Erudito, ensayista, crítico literario, estudioso y comentarista de la obra de William Shakespeare, escoliasta de las máximas de La Rochefoucauld, es también William Hazlitt autor de esta pieza ensayística.
Escrito con la tinta de un cinismo desencantado y férreo —«No se ha exagerado el valor de la bilis, y nada conserva tanto como un conocimiento de misantropía. De todo nos cansamos, menos de poner en ridículo a nuestro prójimo y congratularnos de sus defectos»—, el ensayo propone que sin el odio caeríamos presas de la inacción y del tedio: «La naturaleza parece realmente (y tanto más cuanto más la observamos) hecha de antipatías; sin algo que odiar, perderíamos el veneno del pensamiento y de la acción». Aparecen entonces la envidia y las ansias de opacar y de aplastar a los demás, tan predominantes en ciertas naciones, incluida la nuestra: «La veta blanca de nuestro propio destino brilla más (y a veces aun sólo así se torna perceptible) cuando se hace en torno de ella la mayor obscuridad posible».
Denigra del nacionalismo, de los viejos y de los nuevos amigos, de los libros recientes y de los vetustos y venerables, de las opiniones propias y de las ajenas en páginas y reflexiones que recuerdan algunos capítulos del Cándido de Voltaire. Hastiado, no obstante, de ese nihilismo exacerbado, parece encontrar refugio y consuelo en la belleza de las pinturas de Tiziano. «¿Qué me impide, entonces, poner esta imagen de belleza encantadora a modo de una barrera perenne entre la desgracia y mi propia persona?». Pero vuelve el desencanto a la carga: «Pues porque la alegría exige un mayor esfuerzo del espíritu para sostenerla que la tristeza; así que, al cabo de una breve tregua de placer, instintivamente nos volvemos de lo que amamos hacia lo que aborrecemos». Ocurre todo como si sólo el odio fuese el único motor válido para la acción: «No podemos soportar un estado de indiferencia y de tedio». Tesis inquietante de todos los apologistas de la oposición y de la discordia, desde Empédocles y Séneca hasta Nietzsche, pasando por el propio Hazlitt.
El ensayo, sin embargo, es menos crudo de la que el título promete.
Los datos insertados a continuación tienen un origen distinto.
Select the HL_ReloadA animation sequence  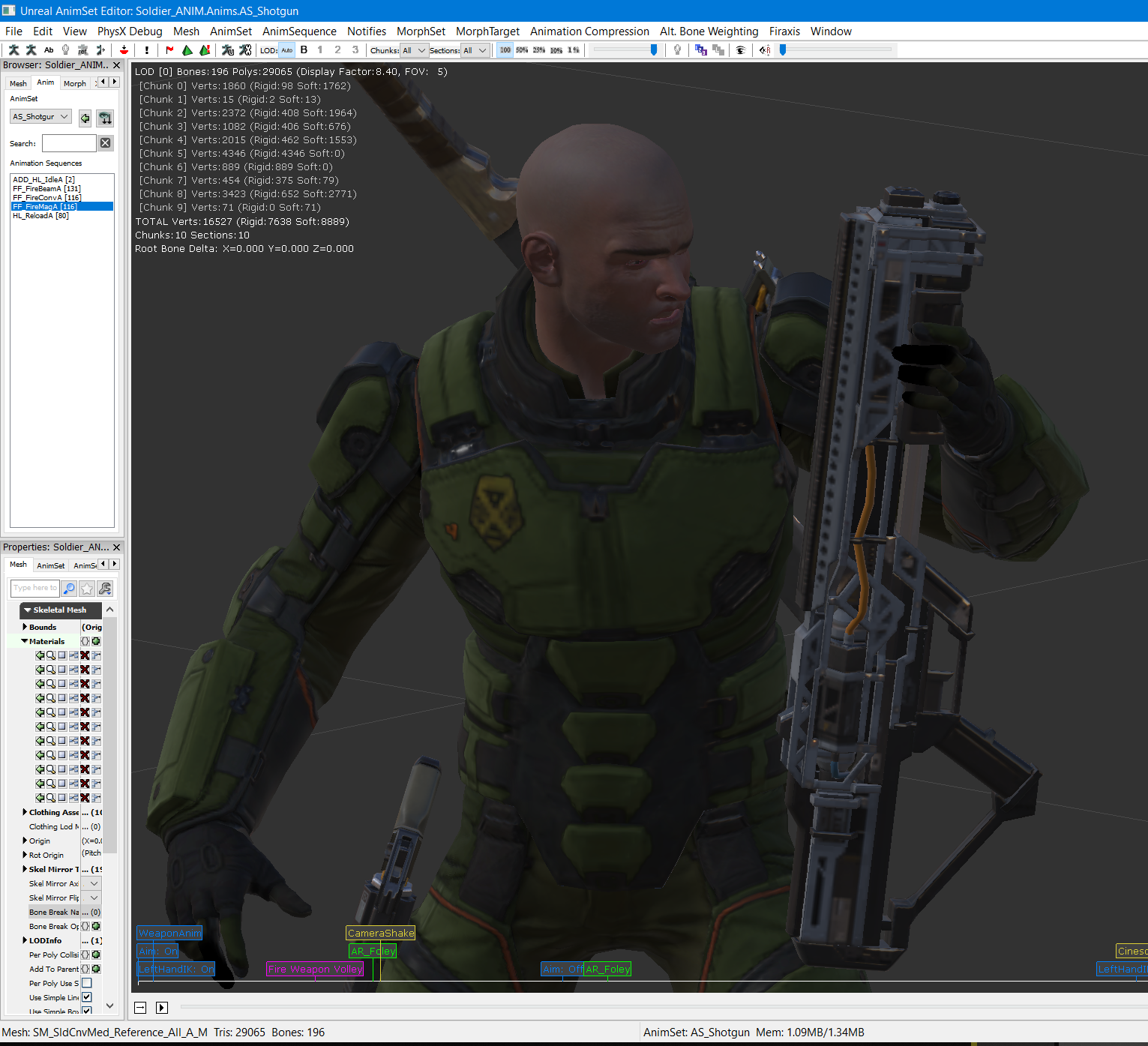click(x=40, y=216)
Y termina por concluir el autor que no odia tanto al mundo como a sí mismo, pues sabe que el mundo y sus gentes son volubles e ingratos. Y sabiendo esto, encuentra una razón para odiarse y despreciarse, sobre todo por no haber odiado y despreciado lo suficiente al mundo. Y en esa conclusión y en esa argucia argumentativa entreveo aún cierto lugar para la esperanza. E incluso para el amor.